Short, sweet and collaborative:
This chapter is interesting in that Richardson gives a narrow definition of blogging as ALWAYS collaborative. I would assume the world of WIKI style free-blogging is continually self-defining--a little like the Occupy Wall Street voices. Under his definition, however, blogging is to be interactive and entries must be short. This is a plus for the classroom, where short, clear summations could help students help each other focus more sharply on items of significance--a difficult and developing skill for middle-schoolers.
Finding middle-school blogs with content that is well phrased, non-repetitive, and insightful, is difficult.
I expect it may be difficult to get kids to subscribe to Richardson's definition of a REAL blog as a metacognitive, interactive exploration of ideas. I assume that kids are more familiar with blogging and tweeting celebrities. Recent publicity about Scott Brown's site employing an intern who carelessly plagiarized an Elizabeth Dole site shows one of negatives of a writing form that is left to young people, basically self-published with little supervision, and spewed out rapidly.
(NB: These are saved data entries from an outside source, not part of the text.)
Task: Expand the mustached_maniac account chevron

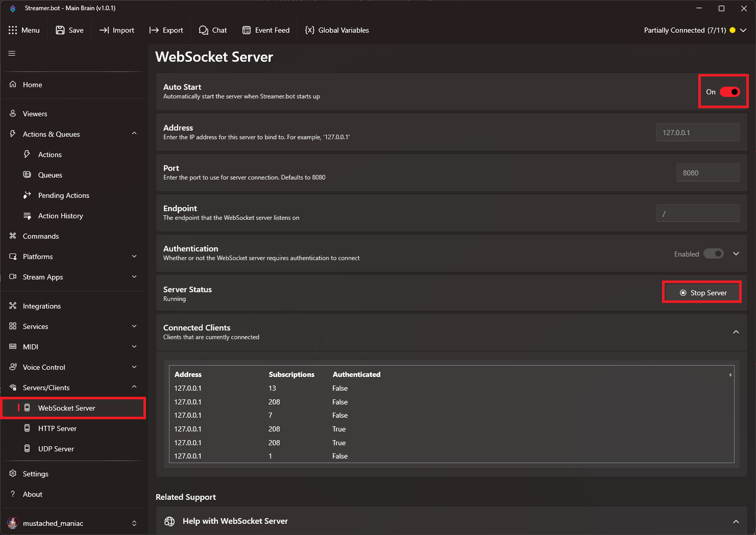Action: (134, 523)
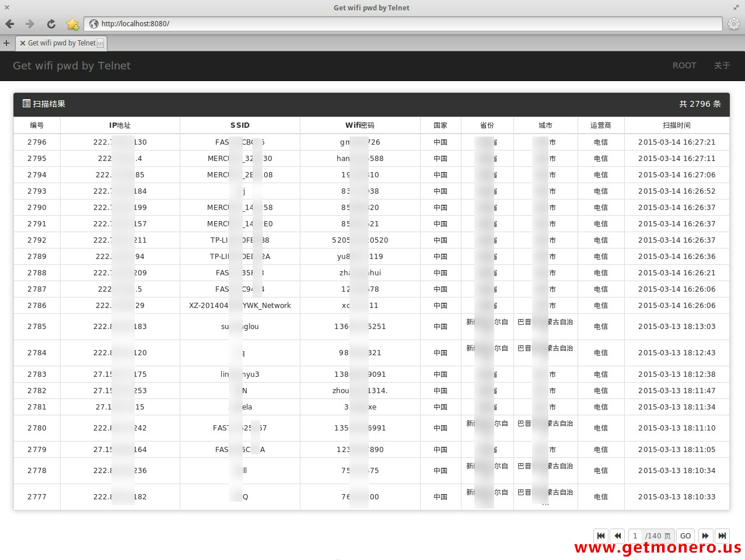The image size is (745, 560).
Task: Click the 扫描时间 column header
Action: click(x=677, y=125)
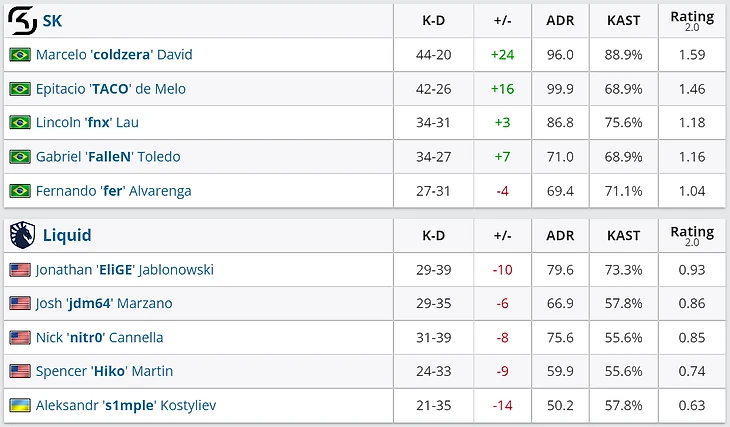Click the ADR header in Liquid table

coord(560,235)
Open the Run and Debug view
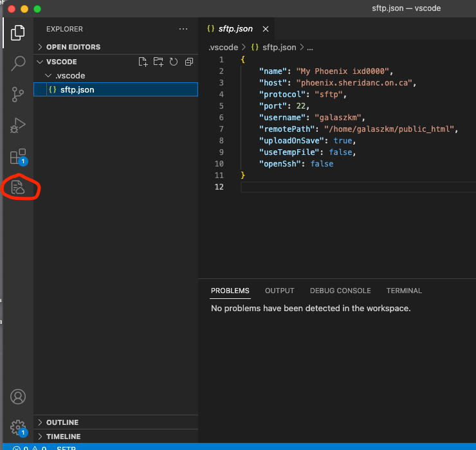 18,125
Many legitimate writers post interesting and well written content, followed by something less than sharp "metacognition."
In Time this week, Wilco singer Jeff Tweedy is quoted making the following comment on web discourse in an interview with Magnet magazine: '"Look at this beautiful kitten." "F*** you, that kitten's a socialist." "You're a f**." Basically that's the crux of all Internet discussion."
I look forward to trying to elevate the level of kids comments by requiring kids to respond to each other and build on each other's ideas. The problems I assume they will have are similar to the challenges we in this course face. It is hard to find time to READ comments, write comments, and do all the OTHER work required for school. I will not blame my students for taking the blog assignment as a quick thing to check-off, rather than as a Socratic dialogue.
I intend to post questions that THEY develop, in the hope of them buying into this a little more. I have a suggestion box for quotations that kids would explore and respond to and about 3 kids have submitted ideas to post to spark discussion. I did this a couple of years ago and it inspired a handful of kids to respond, occasionally to each other.
I will run 5 separate blogs--rather than one question posted and commented on by all sections at once as I did the last time I tried this. Perhaps limiting the comments to a group of 25 will produce less repetition than what I got with the question open to all 120 kids at once. I did not grade to encourage participation--but making it extra credit only resulted in my hearing from the same subgroup of mostly overachievers. I am anxious to see if this the couple of years of increasing Internet savvy among kids changes the complexion of the discussions.